そして、「軍事力の限定使用」に関する論が米国を中心に発展してきたのには理由がある。第2次世界大戦終了後、米国は「より短い通信・兵站線を有するのみならず、安定した世界のインタレストを蚕食する徴候のある地点ならどの場所でも、自らの選ぶ時と所で、自らの選ぶ争点に対して、その対応を強いることができる*17」ソ連に対して封じ込めの戦略を採用したからである。すなわち、米国はソ連に「内線の利」を与え、太平洋及び大西洋を隔てたリムランドに位置する国々との同盟を維持するという「外線戦略」を採用したのである。

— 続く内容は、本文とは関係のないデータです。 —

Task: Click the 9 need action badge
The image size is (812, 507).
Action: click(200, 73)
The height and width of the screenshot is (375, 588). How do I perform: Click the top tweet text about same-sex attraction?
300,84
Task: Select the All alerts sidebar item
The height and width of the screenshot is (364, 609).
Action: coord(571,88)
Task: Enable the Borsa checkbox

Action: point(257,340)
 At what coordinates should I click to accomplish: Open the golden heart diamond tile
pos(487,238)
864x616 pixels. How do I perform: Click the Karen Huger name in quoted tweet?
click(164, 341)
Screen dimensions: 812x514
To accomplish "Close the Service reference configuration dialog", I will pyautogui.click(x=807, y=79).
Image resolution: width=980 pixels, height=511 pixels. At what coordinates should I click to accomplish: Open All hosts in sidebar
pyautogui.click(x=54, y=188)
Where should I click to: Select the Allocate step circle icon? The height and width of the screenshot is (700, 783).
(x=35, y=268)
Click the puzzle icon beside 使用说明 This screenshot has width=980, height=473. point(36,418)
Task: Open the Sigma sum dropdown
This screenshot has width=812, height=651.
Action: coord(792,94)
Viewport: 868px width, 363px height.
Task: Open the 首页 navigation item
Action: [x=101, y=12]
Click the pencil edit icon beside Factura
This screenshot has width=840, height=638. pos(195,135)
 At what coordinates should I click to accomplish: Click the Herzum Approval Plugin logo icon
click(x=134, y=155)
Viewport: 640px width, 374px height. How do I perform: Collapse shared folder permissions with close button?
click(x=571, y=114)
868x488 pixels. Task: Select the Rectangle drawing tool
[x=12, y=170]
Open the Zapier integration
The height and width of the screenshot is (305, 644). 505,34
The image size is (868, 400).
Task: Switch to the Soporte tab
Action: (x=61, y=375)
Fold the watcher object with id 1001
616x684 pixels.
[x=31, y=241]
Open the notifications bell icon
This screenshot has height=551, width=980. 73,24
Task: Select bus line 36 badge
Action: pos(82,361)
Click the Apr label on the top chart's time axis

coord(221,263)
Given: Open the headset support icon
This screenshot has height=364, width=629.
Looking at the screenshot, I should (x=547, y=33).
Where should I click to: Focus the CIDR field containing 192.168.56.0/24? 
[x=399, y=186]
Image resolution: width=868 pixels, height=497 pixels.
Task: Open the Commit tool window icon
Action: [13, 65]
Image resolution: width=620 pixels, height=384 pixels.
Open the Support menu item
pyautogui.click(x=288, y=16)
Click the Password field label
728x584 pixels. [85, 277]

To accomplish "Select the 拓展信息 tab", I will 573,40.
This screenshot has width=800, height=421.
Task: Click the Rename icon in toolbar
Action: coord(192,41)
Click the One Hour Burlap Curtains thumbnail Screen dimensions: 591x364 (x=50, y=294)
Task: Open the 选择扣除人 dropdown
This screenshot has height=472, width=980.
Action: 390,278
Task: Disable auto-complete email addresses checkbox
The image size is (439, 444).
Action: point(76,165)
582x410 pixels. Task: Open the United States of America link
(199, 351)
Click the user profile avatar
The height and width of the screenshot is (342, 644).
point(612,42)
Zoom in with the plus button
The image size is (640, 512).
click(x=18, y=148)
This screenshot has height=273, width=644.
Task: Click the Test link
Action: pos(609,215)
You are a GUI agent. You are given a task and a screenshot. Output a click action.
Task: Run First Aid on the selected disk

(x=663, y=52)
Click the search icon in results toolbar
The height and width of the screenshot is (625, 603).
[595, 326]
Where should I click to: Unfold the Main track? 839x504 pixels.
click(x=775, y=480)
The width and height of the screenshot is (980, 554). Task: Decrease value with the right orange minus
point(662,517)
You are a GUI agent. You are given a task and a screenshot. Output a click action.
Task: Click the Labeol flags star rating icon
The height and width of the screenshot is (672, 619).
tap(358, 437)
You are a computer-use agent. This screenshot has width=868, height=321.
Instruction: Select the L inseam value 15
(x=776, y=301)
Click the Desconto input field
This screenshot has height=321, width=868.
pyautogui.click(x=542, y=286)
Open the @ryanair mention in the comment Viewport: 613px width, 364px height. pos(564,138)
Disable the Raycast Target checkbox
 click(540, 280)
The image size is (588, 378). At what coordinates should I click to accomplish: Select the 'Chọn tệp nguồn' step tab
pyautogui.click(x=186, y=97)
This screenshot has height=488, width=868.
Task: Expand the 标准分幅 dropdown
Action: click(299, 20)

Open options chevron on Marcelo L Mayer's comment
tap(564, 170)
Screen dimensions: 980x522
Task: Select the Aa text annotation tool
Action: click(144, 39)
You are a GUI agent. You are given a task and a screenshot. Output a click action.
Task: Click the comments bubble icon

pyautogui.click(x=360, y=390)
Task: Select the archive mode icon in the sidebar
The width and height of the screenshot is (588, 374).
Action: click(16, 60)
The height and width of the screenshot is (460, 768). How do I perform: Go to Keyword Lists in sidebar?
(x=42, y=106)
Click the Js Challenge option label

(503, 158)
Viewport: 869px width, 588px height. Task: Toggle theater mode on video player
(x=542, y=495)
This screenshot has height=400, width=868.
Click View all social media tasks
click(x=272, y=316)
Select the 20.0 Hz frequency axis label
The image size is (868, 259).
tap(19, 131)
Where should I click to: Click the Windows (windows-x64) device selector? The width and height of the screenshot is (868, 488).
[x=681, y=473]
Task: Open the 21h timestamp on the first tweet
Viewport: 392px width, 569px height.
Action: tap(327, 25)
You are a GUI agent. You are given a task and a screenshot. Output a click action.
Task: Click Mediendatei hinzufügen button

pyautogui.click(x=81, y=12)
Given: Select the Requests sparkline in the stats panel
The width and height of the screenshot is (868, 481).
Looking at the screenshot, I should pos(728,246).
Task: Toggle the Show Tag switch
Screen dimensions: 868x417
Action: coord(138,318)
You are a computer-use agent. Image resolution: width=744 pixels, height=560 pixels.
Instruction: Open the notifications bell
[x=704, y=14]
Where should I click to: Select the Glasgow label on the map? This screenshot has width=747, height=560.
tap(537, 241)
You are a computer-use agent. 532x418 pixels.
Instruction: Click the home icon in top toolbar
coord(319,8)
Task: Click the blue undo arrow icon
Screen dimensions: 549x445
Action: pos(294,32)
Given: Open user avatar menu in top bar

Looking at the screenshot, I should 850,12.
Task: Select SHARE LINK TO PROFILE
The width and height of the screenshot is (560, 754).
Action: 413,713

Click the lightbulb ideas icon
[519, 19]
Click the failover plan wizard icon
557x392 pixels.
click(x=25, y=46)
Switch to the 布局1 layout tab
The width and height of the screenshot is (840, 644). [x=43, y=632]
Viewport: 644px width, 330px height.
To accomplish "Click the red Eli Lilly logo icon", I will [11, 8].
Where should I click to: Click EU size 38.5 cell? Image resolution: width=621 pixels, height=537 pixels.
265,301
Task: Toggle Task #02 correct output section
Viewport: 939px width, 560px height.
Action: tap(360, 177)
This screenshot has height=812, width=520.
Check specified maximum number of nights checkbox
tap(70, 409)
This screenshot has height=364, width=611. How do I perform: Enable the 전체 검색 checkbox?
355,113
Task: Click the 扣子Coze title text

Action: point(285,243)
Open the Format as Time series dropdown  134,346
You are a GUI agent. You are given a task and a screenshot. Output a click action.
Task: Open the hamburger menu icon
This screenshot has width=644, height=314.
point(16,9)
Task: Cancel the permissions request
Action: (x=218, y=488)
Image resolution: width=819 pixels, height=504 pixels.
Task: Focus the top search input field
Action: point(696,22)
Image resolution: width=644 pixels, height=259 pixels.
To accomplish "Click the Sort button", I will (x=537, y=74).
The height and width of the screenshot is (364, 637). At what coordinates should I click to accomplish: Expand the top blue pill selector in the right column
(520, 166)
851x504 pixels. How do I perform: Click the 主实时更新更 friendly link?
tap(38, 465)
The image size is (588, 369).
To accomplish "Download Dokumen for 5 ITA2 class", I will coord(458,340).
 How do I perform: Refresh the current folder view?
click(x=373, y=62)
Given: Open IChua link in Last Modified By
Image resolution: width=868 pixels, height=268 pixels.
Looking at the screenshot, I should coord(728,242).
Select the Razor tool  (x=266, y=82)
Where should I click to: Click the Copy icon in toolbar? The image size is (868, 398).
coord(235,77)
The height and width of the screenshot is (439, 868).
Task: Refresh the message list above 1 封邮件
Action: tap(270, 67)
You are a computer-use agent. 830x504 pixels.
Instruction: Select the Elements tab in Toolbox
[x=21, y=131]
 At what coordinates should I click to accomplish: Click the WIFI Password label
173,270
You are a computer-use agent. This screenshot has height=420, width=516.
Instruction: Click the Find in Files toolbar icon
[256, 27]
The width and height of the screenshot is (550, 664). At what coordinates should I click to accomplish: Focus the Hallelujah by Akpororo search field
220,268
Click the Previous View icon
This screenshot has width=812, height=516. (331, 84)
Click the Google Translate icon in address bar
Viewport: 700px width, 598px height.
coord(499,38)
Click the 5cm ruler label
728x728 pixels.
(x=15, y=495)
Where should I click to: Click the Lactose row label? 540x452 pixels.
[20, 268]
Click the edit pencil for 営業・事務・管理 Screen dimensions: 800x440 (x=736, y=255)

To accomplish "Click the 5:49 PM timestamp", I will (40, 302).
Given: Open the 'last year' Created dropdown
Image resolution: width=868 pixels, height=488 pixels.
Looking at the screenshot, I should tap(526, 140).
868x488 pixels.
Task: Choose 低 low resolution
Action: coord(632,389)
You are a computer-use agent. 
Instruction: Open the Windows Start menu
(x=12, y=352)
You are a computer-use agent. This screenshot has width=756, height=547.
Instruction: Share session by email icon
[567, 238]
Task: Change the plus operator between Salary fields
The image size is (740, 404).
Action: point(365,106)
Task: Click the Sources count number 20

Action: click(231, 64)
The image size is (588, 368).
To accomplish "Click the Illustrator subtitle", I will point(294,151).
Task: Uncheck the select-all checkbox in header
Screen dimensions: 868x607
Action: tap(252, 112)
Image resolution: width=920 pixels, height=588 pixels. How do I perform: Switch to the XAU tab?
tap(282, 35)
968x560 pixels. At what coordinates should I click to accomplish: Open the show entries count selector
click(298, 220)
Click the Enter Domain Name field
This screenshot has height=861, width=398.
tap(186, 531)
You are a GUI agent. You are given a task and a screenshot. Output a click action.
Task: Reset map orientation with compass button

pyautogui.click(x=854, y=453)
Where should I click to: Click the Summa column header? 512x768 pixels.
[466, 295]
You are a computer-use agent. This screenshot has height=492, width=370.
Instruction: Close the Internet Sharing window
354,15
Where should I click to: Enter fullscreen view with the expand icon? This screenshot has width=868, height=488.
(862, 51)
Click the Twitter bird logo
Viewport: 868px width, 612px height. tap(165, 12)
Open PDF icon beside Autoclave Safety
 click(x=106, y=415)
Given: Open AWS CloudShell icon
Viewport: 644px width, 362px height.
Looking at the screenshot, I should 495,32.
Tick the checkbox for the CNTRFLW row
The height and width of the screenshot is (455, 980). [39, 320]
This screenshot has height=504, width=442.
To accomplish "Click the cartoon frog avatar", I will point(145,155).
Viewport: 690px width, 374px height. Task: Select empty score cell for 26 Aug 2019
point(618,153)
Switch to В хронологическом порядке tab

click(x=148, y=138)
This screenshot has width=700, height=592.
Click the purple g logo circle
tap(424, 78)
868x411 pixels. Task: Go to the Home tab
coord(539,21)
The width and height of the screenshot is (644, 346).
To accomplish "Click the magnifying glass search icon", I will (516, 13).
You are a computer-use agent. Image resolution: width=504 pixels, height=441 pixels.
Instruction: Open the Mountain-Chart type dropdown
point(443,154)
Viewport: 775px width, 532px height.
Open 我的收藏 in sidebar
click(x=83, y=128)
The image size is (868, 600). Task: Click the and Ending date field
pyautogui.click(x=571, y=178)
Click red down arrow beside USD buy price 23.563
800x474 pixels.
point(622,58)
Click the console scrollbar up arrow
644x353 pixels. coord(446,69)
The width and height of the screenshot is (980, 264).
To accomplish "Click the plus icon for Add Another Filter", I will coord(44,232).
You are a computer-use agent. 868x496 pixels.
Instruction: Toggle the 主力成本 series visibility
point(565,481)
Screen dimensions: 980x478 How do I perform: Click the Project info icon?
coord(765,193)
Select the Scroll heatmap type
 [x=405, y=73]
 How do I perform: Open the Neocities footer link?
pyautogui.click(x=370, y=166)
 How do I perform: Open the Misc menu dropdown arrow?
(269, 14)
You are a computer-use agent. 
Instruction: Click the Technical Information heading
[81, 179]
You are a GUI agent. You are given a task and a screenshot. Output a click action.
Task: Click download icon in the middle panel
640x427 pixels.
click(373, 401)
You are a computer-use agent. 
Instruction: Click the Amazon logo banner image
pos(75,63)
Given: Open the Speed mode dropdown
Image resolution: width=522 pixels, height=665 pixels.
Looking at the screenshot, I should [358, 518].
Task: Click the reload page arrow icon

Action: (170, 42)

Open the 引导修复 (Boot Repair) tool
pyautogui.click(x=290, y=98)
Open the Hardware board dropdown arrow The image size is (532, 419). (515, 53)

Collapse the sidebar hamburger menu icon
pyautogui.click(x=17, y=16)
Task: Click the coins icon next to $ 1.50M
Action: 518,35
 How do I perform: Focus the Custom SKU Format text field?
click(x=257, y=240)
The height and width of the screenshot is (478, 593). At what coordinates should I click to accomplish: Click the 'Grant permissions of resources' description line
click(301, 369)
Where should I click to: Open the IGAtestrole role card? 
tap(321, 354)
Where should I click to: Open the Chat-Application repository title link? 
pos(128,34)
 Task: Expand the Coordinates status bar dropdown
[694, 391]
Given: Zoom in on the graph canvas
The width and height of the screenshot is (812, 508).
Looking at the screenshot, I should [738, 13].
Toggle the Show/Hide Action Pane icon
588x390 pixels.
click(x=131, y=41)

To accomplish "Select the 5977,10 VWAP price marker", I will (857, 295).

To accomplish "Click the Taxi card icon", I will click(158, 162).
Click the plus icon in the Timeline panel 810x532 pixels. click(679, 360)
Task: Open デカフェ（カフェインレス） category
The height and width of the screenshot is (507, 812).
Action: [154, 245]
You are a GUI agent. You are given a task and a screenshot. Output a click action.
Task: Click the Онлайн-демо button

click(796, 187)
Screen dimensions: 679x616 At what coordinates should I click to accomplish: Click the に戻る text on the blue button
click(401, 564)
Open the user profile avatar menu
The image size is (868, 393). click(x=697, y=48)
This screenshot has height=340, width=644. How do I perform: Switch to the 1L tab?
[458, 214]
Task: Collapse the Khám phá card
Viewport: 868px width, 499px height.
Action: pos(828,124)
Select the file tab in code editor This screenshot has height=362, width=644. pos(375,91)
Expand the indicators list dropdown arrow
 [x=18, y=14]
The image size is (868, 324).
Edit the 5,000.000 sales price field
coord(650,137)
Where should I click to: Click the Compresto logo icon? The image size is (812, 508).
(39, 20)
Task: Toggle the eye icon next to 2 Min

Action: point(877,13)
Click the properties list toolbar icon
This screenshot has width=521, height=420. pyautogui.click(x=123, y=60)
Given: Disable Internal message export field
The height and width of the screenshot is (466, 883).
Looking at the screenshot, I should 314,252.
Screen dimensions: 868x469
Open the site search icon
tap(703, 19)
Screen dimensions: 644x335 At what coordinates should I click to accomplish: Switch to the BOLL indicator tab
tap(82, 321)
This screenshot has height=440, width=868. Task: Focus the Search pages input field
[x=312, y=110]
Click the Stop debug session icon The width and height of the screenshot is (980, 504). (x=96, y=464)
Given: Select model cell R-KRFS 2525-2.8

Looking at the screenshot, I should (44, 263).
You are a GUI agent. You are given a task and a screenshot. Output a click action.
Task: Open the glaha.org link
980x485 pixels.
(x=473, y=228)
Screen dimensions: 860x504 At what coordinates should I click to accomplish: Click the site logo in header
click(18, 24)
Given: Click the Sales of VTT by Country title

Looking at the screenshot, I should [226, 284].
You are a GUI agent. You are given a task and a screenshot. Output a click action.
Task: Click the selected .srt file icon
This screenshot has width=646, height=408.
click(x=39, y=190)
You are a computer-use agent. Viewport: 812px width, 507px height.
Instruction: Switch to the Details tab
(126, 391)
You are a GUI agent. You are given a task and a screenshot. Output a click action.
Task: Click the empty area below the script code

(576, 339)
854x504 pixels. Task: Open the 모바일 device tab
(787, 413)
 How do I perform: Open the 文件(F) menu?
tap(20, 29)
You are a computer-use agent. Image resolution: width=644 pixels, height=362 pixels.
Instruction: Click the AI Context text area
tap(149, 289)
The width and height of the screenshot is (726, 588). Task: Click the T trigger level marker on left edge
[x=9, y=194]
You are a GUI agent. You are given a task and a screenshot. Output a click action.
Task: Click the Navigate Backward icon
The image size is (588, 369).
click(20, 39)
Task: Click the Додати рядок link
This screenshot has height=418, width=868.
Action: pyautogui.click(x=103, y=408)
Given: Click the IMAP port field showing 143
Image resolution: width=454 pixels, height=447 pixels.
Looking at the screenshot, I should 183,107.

このような安全保障環境は明らかにマハンの時代のものとは異なっており、マハンの時代の要請に基づいたシーパワーの概念が終焉を迎えたのは当然であった。新しい時代の要請の中で、従来の考えに立つ海軍に対して「なぜ、我々は海軍を持たなければならないのか。…誰が海軍が戦うよう計画するのか。陸、空軍を除いて戦うべき敵はいないではないか。…次の戦争において海洋において戦うということはばかげた想定である*18」という疑問が投げかけられたのも当然と言えよう。米国では、1949年、下院軍事小委員会において「提督の反乱」と呼ばれた海軍対他の軍種間の論争が展開された。その回答は、小委員会ではなく、それ以後の国際攻治の場で出されたのである。